Later on in the Edo Period Jyomyoin became a temple in its own right and the main gate was added in 1723. It was in the early Meiji Period in 1876 that the Jizo became the main focus of worship and the collection of statues dramatically increased.
The large bronze image of Jizo in the temple grounds dates from 1906 and is dedicated to those who fell in the Russo-Japanese War of 1904-1905).
Jyomyoin features in the 2009 film version of Norwegian Wood by Vietnamese director Tran Ahn Hung based on the novel by Haruki Murakami.
The Hechima Kuyo dedicated to the sponge cucumber (luffa) was a festival once held on August 15 and believed to be of aid to people with respiratory problems.

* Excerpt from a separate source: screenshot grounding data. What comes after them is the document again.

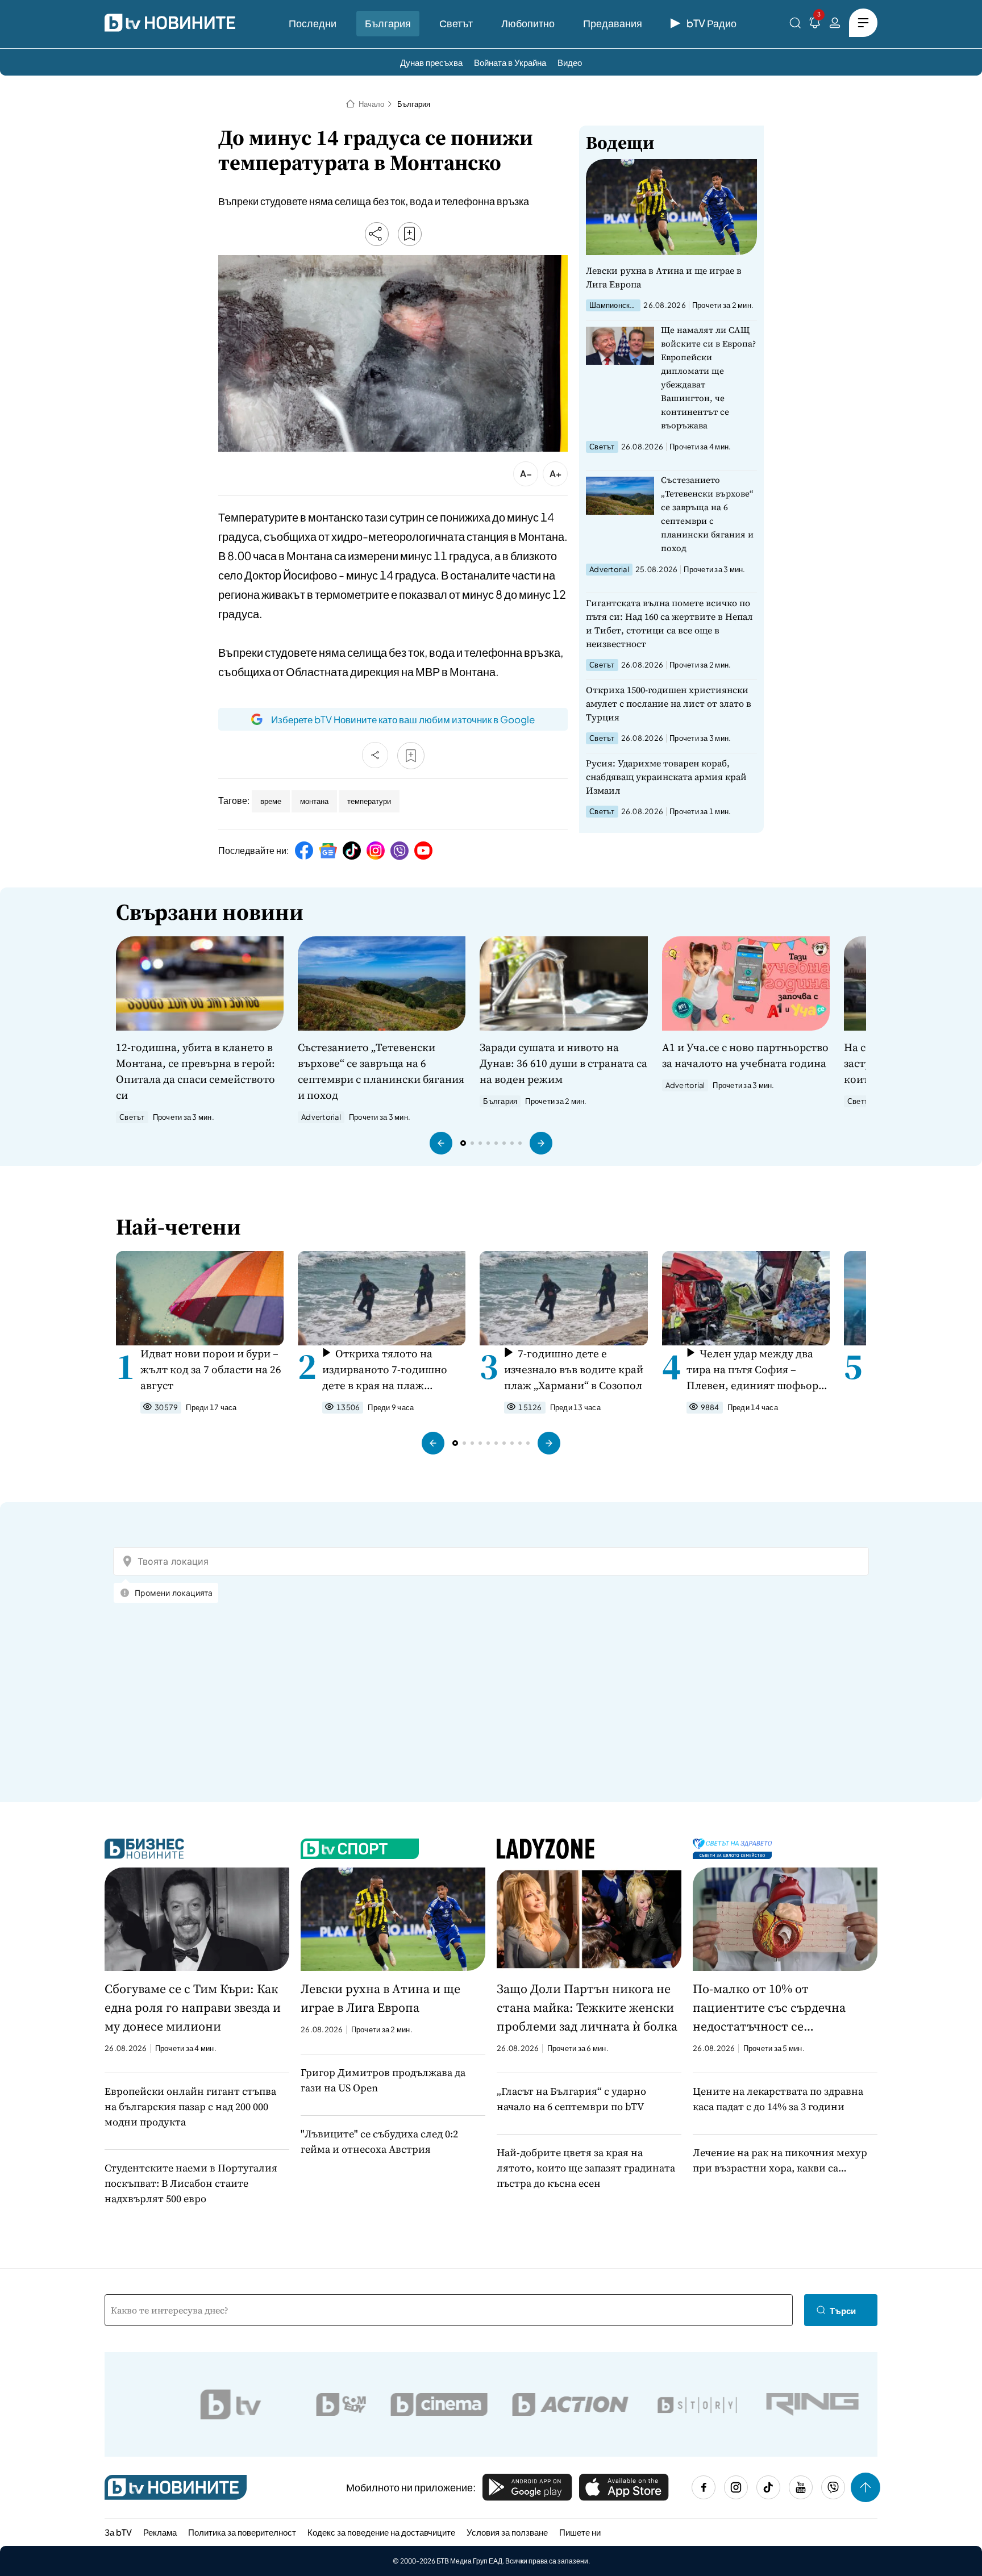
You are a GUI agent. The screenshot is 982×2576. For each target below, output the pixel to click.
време (270, 801)
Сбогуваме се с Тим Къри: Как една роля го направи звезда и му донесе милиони (193, 2007)
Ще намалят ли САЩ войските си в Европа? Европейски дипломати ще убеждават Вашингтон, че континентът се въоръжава (708, 377)
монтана (314, 801)
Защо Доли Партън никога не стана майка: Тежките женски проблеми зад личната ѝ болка (587, 2007)
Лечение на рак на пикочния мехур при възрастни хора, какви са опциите (780, 2160)
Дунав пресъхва (431, 62)
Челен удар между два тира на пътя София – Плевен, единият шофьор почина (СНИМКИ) (752, 1369)
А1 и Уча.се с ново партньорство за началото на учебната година (745, 1055)
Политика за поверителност (242, 2532)
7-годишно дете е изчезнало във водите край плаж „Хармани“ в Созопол (573, 1369)
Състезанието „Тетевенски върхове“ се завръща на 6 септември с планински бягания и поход (707, 514)
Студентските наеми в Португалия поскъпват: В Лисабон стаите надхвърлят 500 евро (191, 2183)
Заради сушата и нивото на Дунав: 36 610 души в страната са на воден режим (563, 1063)
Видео (569, 62)
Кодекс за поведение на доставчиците (381, 2532)
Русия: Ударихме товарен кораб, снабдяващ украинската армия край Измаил (666, 777)
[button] (441, 1143)
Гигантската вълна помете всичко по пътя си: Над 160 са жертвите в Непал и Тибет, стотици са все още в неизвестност (669, 623)
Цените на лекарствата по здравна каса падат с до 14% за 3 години (778, 2099)
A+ (555, 474)
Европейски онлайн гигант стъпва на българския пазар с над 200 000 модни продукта (190, 2106)
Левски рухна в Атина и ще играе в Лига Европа (664, 277)
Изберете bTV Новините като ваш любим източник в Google (403, 719)
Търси (843, 2310)
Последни (312, 23)
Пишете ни (580, 2532)
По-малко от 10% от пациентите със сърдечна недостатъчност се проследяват (769, 2008)
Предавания (612, 23)
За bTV (118, 2532)
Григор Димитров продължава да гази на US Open (383, 2080)
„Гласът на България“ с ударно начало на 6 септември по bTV (571, 2099)
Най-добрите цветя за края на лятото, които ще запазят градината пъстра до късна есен (586, 2167)
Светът (456, 23)
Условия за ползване (507, 2532)
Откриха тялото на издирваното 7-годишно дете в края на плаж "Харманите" (384, 1369)
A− (526, 474)
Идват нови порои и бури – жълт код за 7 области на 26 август (210, 1369)
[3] (815, 25)
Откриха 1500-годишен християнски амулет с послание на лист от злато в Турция (668, 703)
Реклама (160, 2532)
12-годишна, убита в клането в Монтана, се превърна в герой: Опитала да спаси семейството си (195, 1071)
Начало (371, 104)
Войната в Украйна (510, 62)
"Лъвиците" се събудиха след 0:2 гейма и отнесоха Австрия (379, 2141)
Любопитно (528, 23)
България (388, 23)
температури (369, 801)
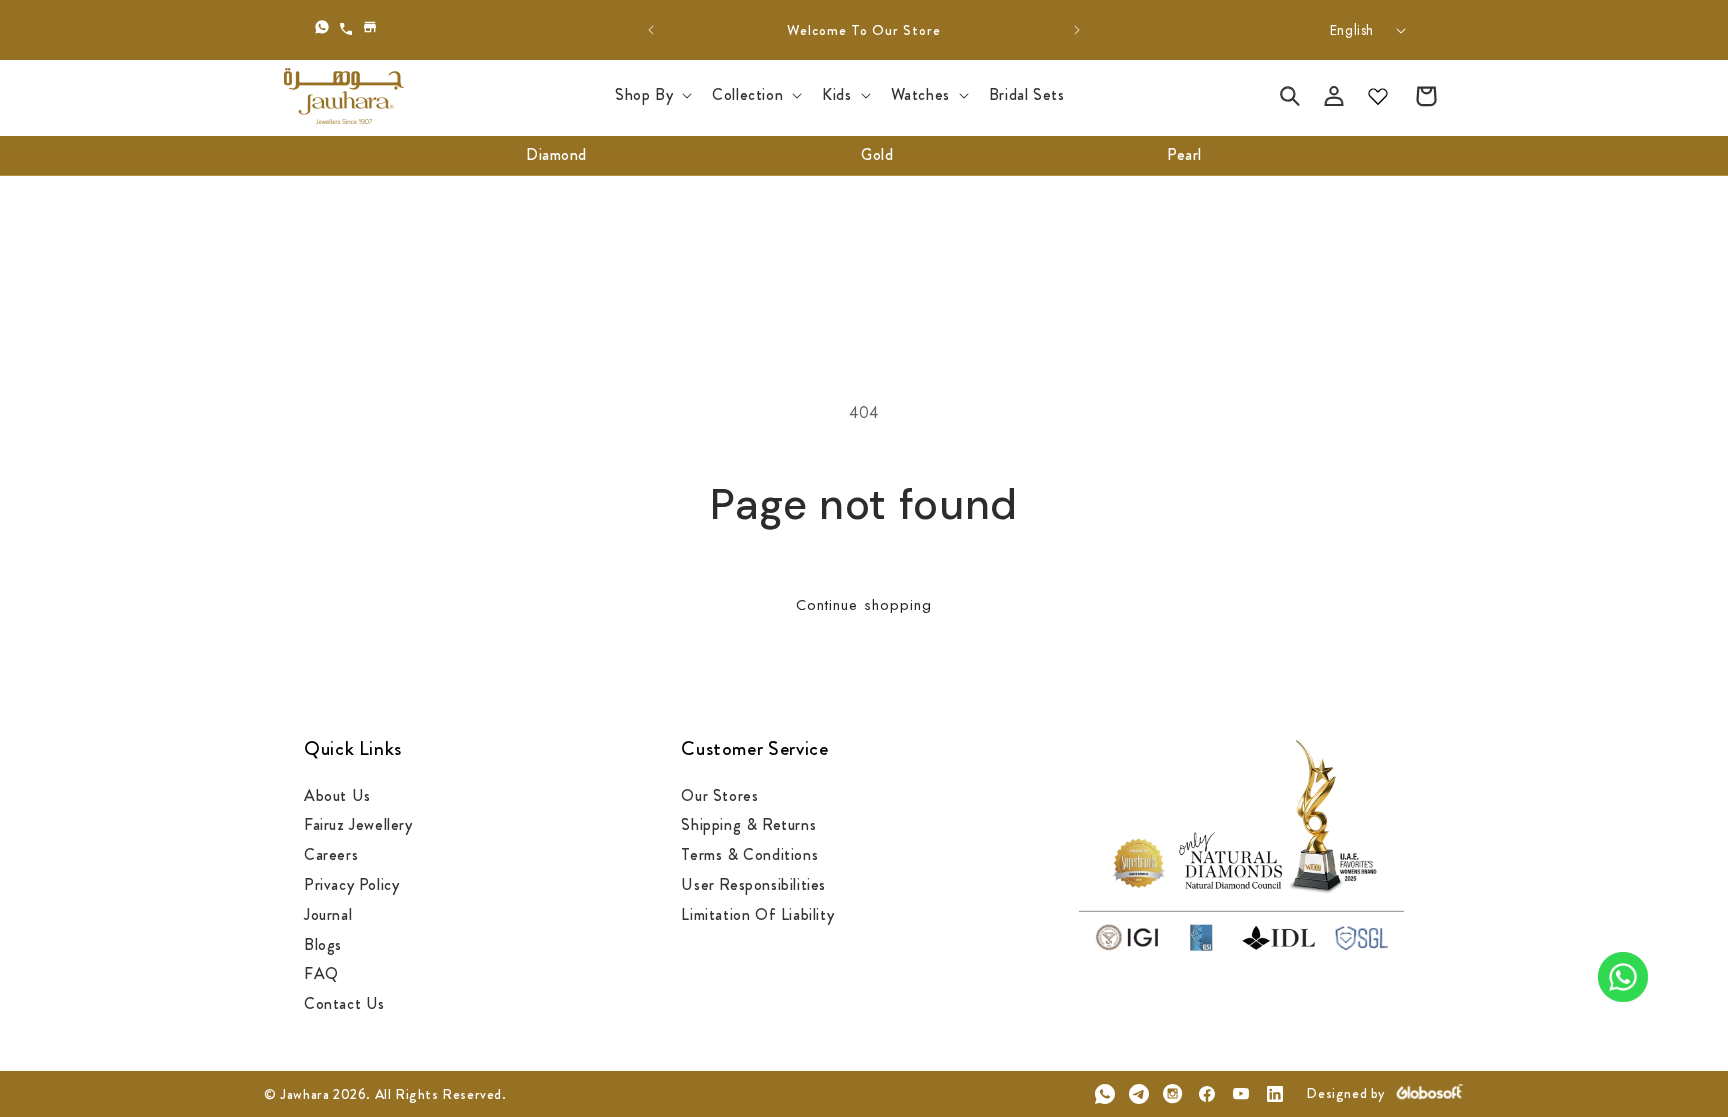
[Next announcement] (1077, 30)
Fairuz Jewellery (358, 824)
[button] (651, 95)
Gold (877, 154)
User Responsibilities (753, 884)
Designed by (1345, 1093)
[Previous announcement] (651, 30)
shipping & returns (748, 824)
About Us (337, 796)
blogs (323, 944)
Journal (328, 914)
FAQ (321, 973)
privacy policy (351, 884)
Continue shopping (864, 605)
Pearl (1184, 154)
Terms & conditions (749, 854)
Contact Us (344, 1003)
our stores (719, 796)
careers (331, 854)
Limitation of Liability (757, 914)
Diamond (556, 154)
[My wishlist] (1378, 96)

In 2016, the festival took place on September 15.
Jyomyoin Temple Tokyo Hours
Jyomyoin Temple (in Japanese)
2-6-4 Ueno Sakuragi, Taito-ku, Tokyo 110-0002
Tel: 03 3828 2791
Jyomyoin is close to both Nippori Station and Uguisudani Station on the Yamanote Line or 15 minutes from Nezu Station on the Tokyo Metro Chiyoda Line. Nippori Station is also on the Joban Line, Keihin-Tohoku Line, Keisei Line and the Nippori-Toneri Liner.
The Tozai Megurin bus also runs to the nearby Shitamachi Museum Annex (Former Yoshidaya Liquor Store).